▼

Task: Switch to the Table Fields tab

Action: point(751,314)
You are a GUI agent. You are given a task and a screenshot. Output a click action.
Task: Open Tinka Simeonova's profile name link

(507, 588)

▲

**The task**
Turn the lines of these records into a numbered list, leaving out the blank lines.

**Output of the task**
1. Task: Switch to the Table Fields tab
2. Action: point(751,314)
3. You are a GUI agent. You are given a task and a screenshot. Output a click action.
4. Task: Open Tinka Simeonova's profile name link
5. (507, 588)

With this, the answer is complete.